AdaBoost (Adaptive Boosting)#
AdaBoost is a popular ensemble learning algorithm used primarily for classification (but can also be adapted for regression). Its core idea is to combine multiple “weak learners” into a strong learner.
Weak Learner: A model slightly better than random guessing (e.g., decision stump – a single-level decision tree).
Strong Learner: A combination of weak learners that achieves high accuracy.
AdaBoost adapts by focusing more on the misclassified instances from previous learners in each iteration.
Core Steps of AdaBoost#
Initialize Sample Weights
Start with equal weights for all training samples:
\[ w_i = \frac{1}{N}, \quad i = 1,2,...,N \]where \(N\) is the total number of training samples.
Train Weak Learner
Fit a weak learner (e.g., a decision stump) using the weighted dataset.
Compute Learner Error
Calculate the weighted error of the weak learner:
\[ \text{error}_t = \frac{\sum_{i=1}^{N} w_i \cdot \mathbf{1}(y_i \neq h_t(x_i))}{\sum_{i=1}^{N} w_i} \]where \(h_t(x_i)\) is the prediction of the t-th weak learner, and \(\mathbf{1}\) is the indicator function (1 if wrong, 0 if correct).
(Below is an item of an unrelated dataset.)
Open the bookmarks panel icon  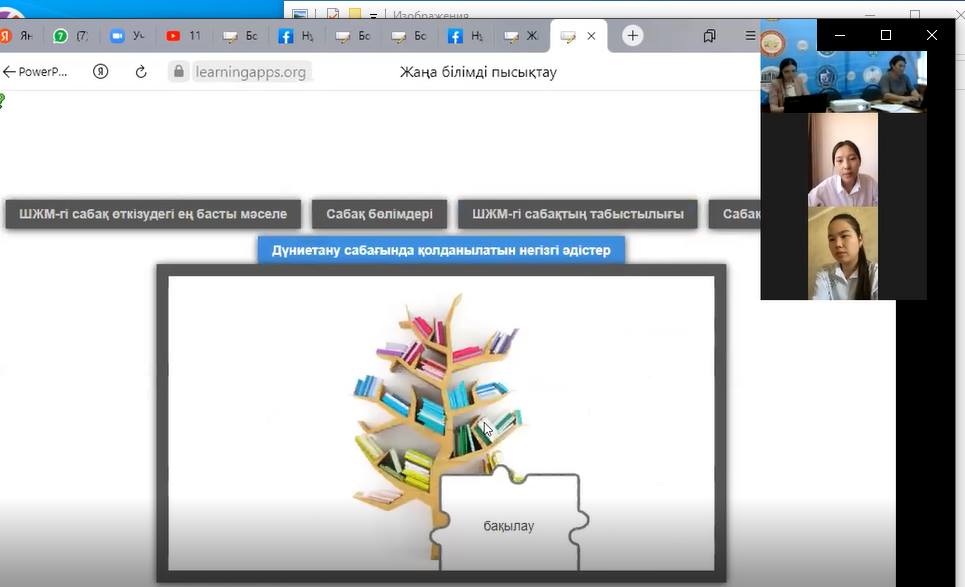[x=709, y=36]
Compute Learner Weight (Alpha)
Assign a weight to the weak learner based on its accuracy:
\[ \alpha_t = \frac{1}{2} \ln\left(\frac{1 - \text{error}_t}{\text{error}_t}\right) \]Better learners get higher weights.
Update Sample Weights
Increase weights of misclassified samples so the next learner focuses on them:
\[ w_i \leftarrow w_i \cdot e^{\alpha_t \cdot \mathbf{1}(y_i \neq h_t(x_i))} \]Normalize weights so they sum to 1.
Repeat
Steps 2–5 are repeated for \(T\) weak learners.
Final Prediction
The strong classifier is a weighted majority vote of all weak learners:
\[ H(x) = \text{sign} \Bigg( \sum_{t=1}^{T} \alpha_t \cdot h_t(x) \Bigg) \]
Key Intuition
AdaBoost focuses on hard-to-classify samples by increasing their weights.
Weak learners are combined using weighted voting; more accurate learners have more influence.
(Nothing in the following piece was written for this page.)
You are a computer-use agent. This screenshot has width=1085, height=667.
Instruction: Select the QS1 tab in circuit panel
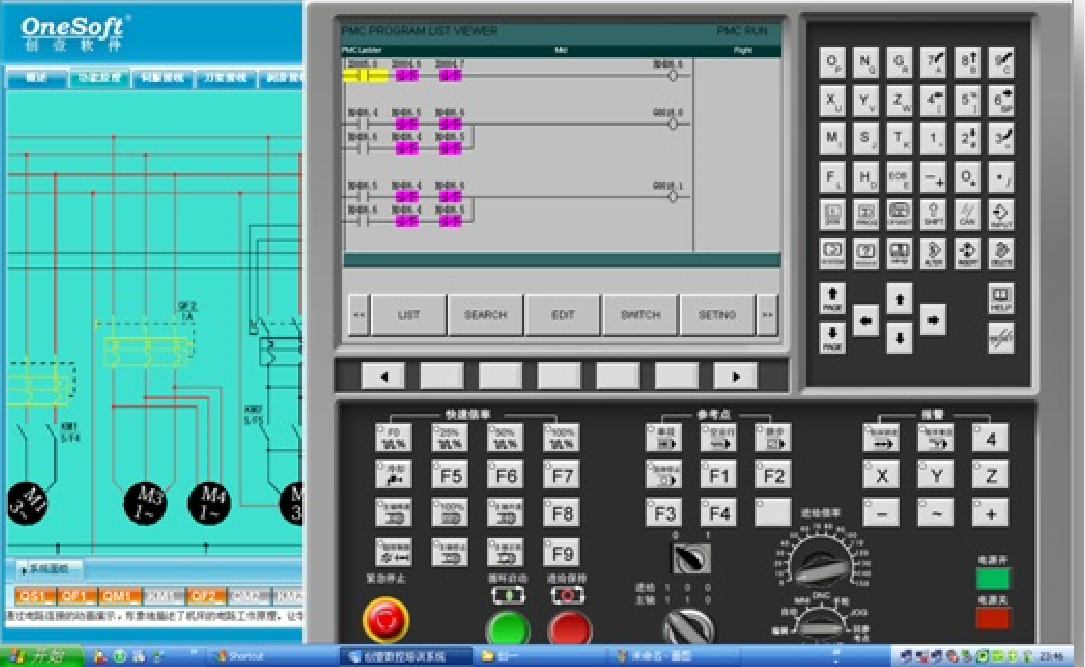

Despite using weak learners individually, the ensemble often achieves high accuracy.
Advantages
Works well with small weak learners.
Less prone to overfitting compared to single deep trees.
Adaptive: focuses on hard samples.
Disadvantages
Sensitive to noisy data and outliers.
Can be computationally expensive if many iterations are used.